The security world held our collective breaths early this week for the big OpenSSL vulnerability announcement. Turns out it’s two separate issues, both related to punycode handling, and they’ve been downgraded to high severity instead of critical. Punycode, by the way, is the system for using non-ASCII Unicode characters in domain names. The first vulnerability, CVE-2022-3602, is a buffer overflow that writes four arbitrary bytes to the stack. Notably, the vulnerable code is only run after a certificate’s chain is verified. A malicious certificate would need to be either properly signed by a Certificate Authority, or manually trusted without a valid signature.
A couple sources have worked out the details of this vulnerability. It’s an off-by-one error in a loop, where the buffer length is checked earlier in the loop than the length variable is incremented. Because of the logic slip, the loop can potentially run one too many times. That loop processes the Unicode characters, encoded at the end of the punycode string, and injects them in the proper place, sliding the rest of the string over a byte in memory as a result. If the total output length is 513 characters, that’s a single character overflow. A Unicode character takes up four bytes, so there’s your four-byte overflow.

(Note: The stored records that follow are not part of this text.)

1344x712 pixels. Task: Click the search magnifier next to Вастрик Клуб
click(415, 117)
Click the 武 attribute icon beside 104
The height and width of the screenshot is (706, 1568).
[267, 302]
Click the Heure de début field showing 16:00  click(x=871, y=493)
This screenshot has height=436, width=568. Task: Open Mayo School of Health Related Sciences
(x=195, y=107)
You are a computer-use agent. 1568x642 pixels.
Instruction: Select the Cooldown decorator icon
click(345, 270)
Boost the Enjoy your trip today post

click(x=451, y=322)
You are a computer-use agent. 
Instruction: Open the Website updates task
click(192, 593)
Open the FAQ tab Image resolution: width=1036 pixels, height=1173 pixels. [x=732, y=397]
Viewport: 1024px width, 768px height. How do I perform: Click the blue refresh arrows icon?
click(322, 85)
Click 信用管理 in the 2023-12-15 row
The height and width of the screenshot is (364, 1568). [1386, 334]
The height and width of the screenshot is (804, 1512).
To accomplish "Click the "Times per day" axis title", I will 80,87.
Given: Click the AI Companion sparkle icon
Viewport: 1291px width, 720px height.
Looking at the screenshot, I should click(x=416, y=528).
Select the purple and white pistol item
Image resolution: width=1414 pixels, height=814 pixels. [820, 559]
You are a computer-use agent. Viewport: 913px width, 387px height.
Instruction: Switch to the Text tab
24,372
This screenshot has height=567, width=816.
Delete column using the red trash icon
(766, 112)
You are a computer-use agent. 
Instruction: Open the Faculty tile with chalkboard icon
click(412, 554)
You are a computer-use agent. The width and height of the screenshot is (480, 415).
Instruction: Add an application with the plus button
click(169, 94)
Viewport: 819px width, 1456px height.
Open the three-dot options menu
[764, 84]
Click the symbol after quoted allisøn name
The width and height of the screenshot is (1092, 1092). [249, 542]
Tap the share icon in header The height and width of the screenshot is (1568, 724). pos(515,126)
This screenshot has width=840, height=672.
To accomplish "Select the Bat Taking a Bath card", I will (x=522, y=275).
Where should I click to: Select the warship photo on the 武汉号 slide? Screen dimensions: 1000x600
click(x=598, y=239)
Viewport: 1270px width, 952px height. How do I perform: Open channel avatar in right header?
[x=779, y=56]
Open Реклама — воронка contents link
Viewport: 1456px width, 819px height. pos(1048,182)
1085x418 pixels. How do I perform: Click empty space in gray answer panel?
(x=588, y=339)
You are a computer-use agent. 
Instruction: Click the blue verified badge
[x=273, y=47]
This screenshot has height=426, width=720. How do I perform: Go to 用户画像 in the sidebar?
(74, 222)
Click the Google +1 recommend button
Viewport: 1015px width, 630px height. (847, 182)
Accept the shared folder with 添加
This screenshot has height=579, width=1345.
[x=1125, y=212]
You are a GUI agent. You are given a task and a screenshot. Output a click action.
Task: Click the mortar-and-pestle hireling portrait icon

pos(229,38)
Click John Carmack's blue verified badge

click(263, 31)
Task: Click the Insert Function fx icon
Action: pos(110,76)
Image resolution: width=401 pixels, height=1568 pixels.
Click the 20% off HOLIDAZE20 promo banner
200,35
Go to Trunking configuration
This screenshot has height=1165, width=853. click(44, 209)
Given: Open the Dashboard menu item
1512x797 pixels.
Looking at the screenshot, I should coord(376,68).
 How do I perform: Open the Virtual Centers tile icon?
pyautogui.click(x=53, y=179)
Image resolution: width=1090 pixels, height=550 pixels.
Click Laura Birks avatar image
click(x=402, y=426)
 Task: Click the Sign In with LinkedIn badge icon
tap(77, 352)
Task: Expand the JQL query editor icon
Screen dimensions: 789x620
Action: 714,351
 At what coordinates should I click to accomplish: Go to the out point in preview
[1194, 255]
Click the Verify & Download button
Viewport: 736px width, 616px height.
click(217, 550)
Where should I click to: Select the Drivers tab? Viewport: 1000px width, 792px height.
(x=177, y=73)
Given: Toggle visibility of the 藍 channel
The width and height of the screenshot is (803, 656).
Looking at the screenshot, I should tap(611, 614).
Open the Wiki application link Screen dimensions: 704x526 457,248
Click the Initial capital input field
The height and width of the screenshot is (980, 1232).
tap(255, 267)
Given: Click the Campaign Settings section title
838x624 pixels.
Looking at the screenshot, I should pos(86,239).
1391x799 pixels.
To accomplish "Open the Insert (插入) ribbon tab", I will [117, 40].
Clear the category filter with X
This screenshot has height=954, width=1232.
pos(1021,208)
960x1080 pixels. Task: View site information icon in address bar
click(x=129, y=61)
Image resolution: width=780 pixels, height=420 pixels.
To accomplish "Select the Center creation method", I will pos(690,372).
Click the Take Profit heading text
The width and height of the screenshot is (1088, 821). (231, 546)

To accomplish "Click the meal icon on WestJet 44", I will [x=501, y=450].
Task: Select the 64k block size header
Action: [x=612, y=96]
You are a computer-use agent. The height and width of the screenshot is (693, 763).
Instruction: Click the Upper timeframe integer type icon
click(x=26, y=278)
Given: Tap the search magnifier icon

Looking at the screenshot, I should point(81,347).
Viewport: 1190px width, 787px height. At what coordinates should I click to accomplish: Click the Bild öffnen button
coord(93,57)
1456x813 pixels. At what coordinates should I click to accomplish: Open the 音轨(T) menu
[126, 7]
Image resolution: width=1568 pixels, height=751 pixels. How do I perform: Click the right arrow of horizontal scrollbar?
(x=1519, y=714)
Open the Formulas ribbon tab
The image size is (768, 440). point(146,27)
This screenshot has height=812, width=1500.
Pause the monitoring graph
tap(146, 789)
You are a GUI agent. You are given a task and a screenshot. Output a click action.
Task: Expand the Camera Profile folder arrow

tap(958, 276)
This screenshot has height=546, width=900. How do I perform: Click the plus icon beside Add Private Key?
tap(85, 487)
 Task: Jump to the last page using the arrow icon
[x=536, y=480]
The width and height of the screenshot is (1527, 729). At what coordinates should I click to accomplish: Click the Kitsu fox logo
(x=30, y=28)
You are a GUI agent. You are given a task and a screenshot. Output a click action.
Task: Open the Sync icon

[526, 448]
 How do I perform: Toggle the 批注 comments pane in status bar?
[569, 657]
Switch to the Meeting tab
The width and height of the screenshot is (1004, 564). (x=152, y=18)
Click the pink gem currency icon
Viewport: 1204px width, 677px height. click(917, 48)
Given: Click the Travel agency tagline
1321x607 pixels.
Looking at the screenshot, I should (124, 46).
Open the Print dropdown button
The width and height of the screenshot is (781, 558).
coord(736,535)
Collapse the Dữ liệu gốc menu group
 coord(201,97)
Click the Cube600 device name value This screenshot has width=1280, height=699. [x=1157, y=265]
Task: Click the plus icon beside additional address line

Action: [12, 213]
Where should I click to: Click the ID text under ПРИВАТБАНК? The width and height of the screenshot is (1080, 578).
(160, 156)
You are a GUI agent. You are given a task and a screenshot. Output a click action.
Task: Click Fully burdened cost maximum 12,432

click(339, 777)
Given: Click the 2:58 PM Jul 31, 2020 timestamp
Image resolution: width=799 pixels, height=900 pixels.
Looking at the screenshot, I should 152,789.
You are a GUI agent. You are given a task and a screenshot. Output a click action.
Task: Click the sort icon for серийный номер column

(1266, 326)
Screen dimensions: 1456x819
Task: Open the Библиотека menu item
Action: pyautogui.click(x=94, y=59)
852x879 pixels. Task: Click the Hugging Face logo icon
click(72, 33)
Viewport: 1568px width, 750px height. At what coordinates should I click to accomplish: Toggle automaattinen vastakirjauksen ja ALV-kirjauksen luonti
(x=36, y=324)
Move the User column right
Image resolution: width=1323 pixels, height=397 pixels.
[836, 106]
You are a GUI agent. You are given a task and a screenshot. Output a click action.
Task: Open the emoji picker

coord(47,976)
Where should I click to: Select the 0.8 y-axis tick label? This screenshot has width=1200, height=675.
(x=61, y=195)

Now, how exploitable this overflow manages to be depends on what is in those four bytes. When Datadog researchers tested the vulnerability on Linux, they found that essentially every compiled binary had a 4-byte section of free memory here, that was initialized only after the overflow. In other words, on those binaries, this vulnerability is entirely benign. On Windows, that section of memory was handled differently by the compiler, due to different optimizations. Here, it contains a stack canary. That’s a special value that exists between the last buffer on the stack, and the pointer and return values. At the end of a function using a stack canary, the value is validated before returning to the parent function, and the processes crashes if it’s been tampered with. The idea is that a buffer overflow that overwrites the return address wouldn’t be able to predict the canary value, and canaries tend to intentionally include terminator bytes like 0x00 to make exploit even harder. Note that the Linux binaries also use stack canaries, which would prevent exploit, but because of the memory layout and limited overflow length, these aren’t ever modified.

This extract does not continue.